# [What is needed]
Starting from the line containing "You are a computer-use", give again every line through the end of the entries, word for word. Pictures stay out of the copy.

(Data extracted from a collection)
+ + + + + + +

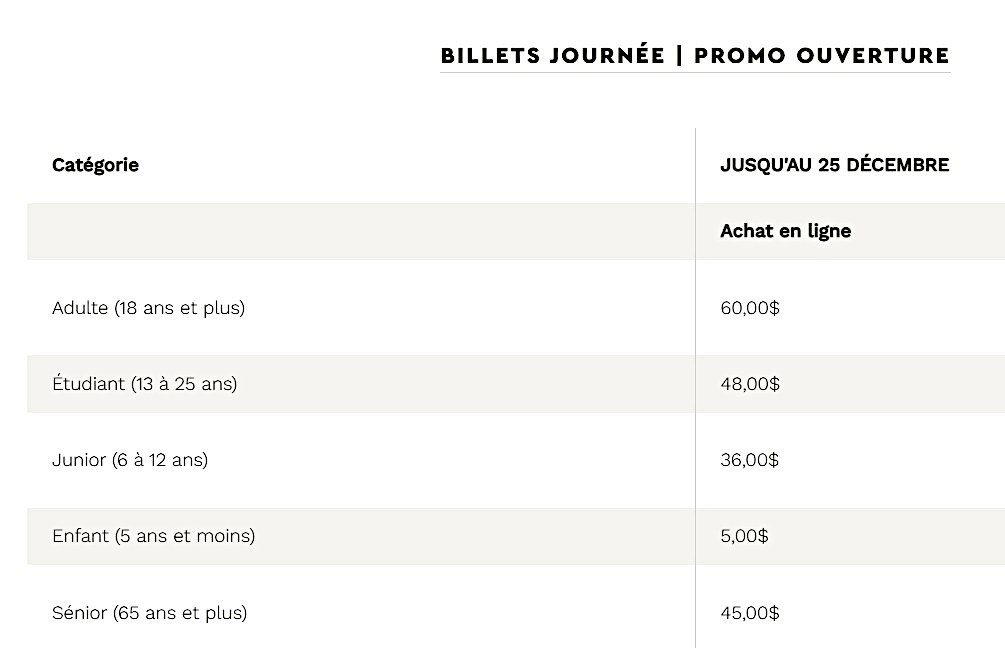Screen dimensions: 1005x648
Task: Click the 45,00$ senior price
Action: [749, 612]
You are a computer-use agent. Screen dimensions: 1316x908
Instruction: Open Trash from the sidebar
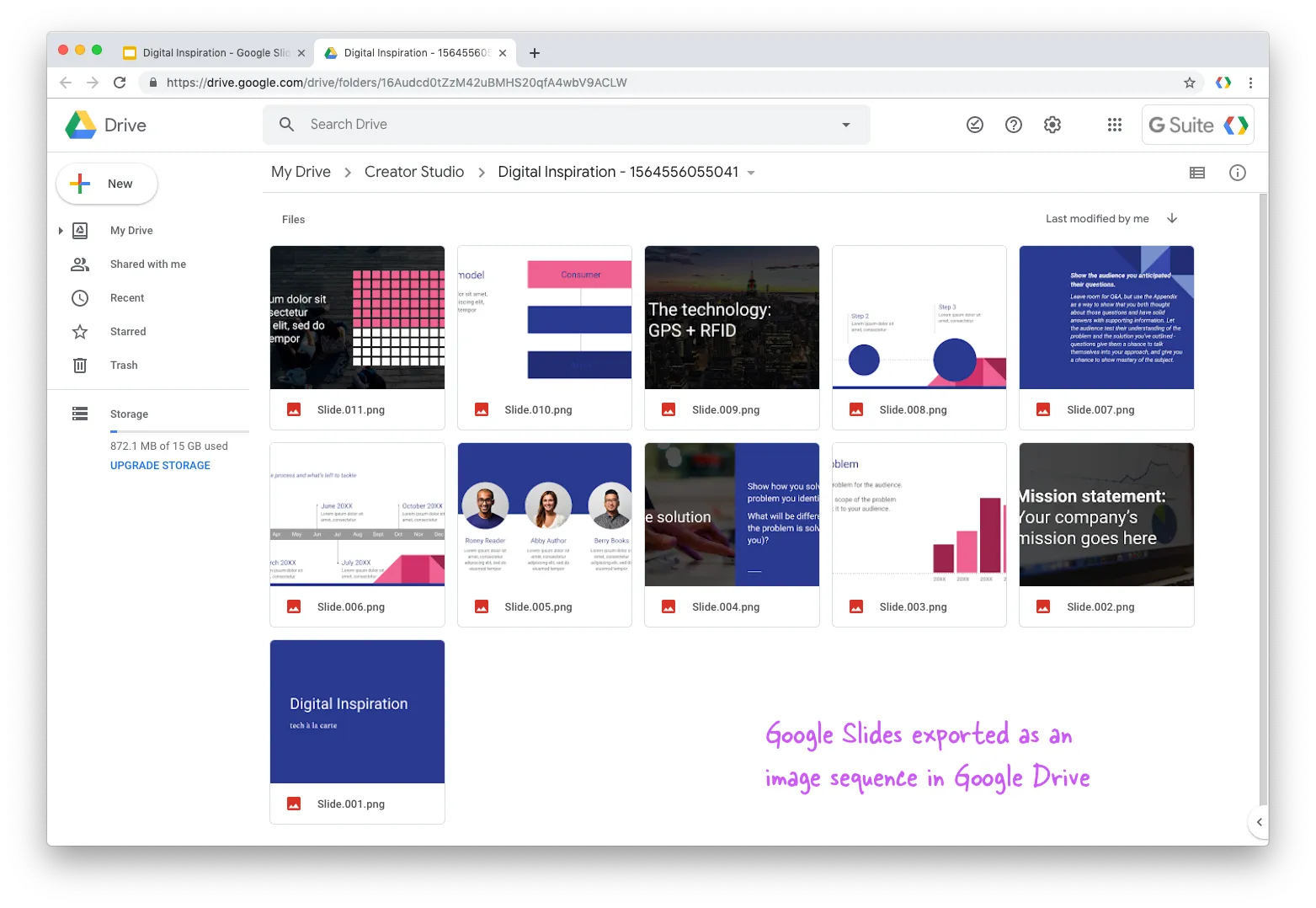coord(124,365)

+ + + + + + +

# [Response]
You are a computer-use agent. Screen dimensions: 1316x908
Instruction: Open Trash from the sidebar
coord(124,365)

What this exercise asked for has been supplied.